(Stored data entries)

□ □ □ □ □ □ □

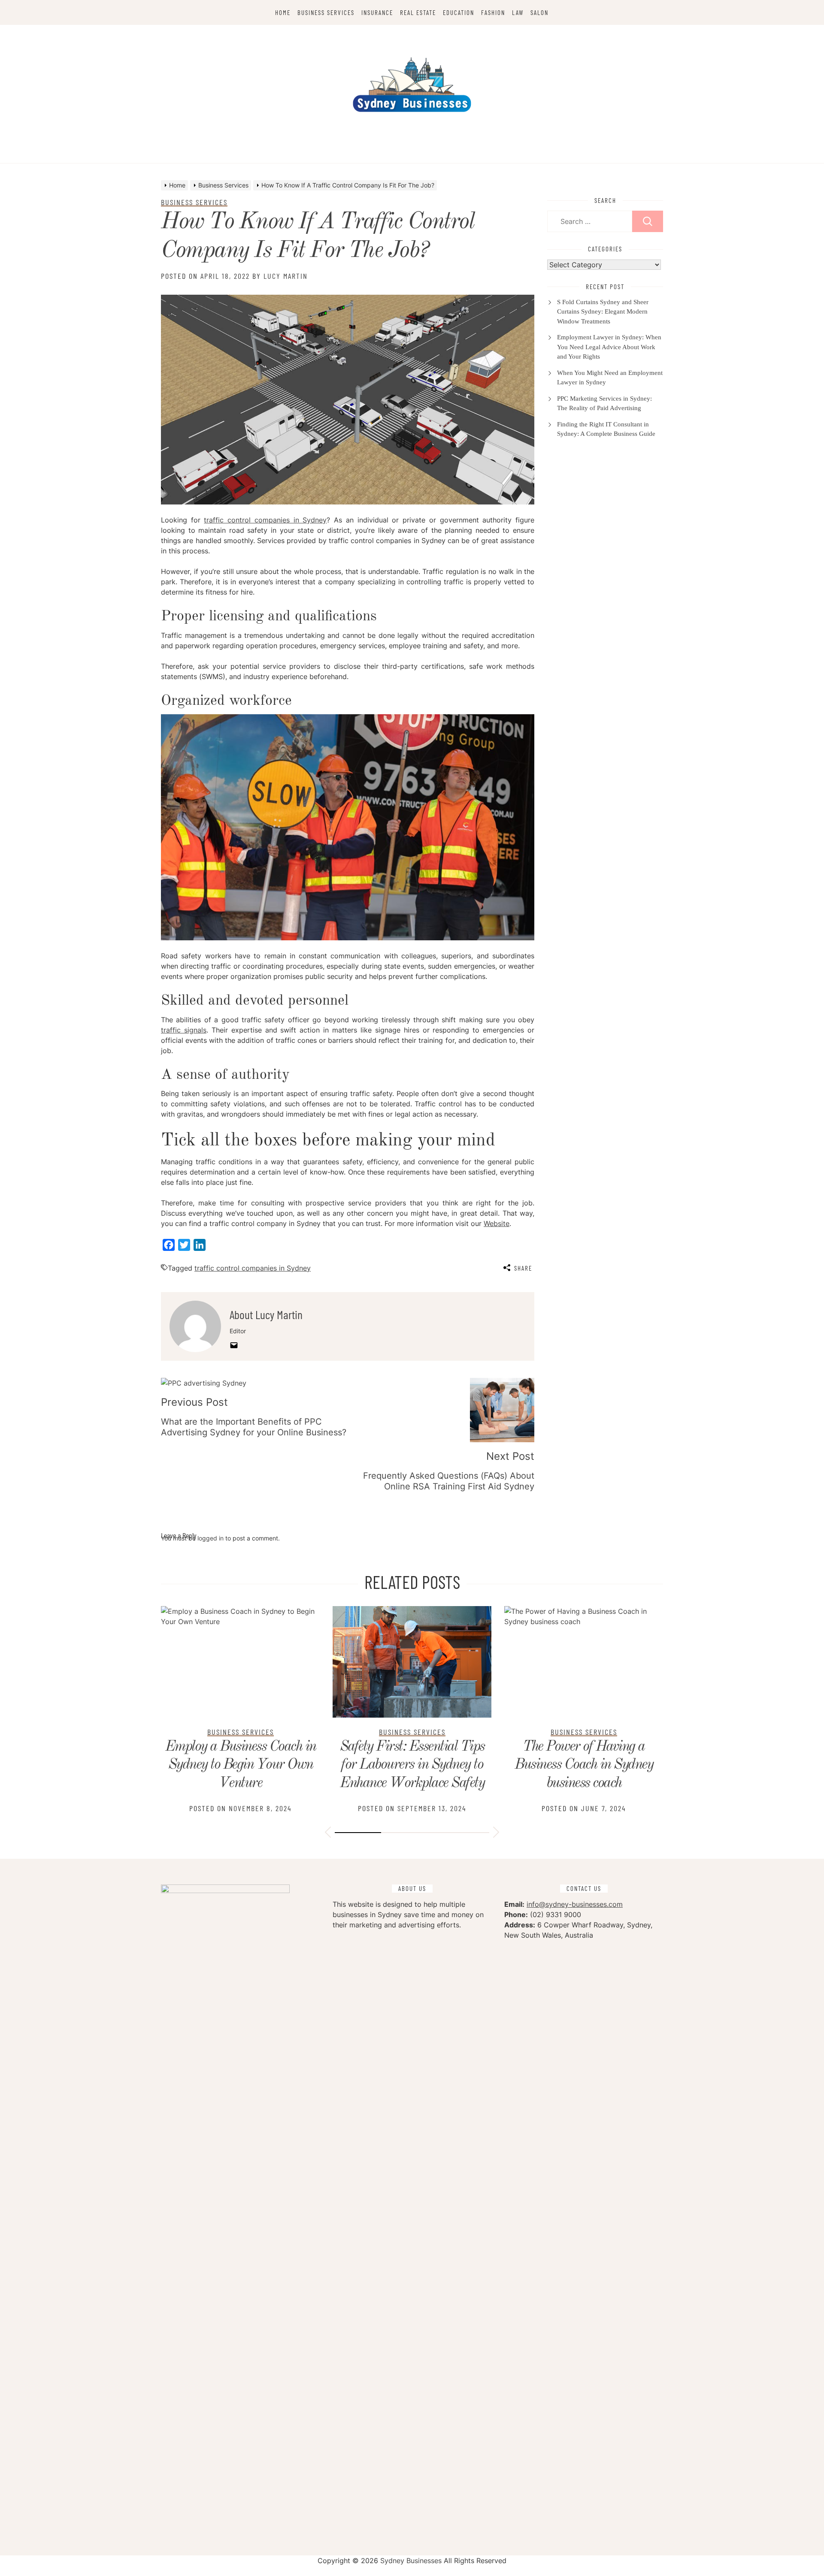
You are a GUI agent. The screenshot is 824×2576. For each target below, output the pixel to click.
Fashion (493, 12)
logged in (210, 1538)
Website (496, 1223)
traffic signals (183, 1030)
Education (458, 12)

□ □ □ □ □ □ □

**Your task:**
The entries are to be transcribed in full. Their pictures are not.

**Task output:**
You are a GUI agent. The screenshot is 824×2576. For each target below, output the pixel to click.
Fashion (493, 12)
logged in (210, 1538)
Website (496, 1223)
traffic signals (183, 1030)
Education (458, 12)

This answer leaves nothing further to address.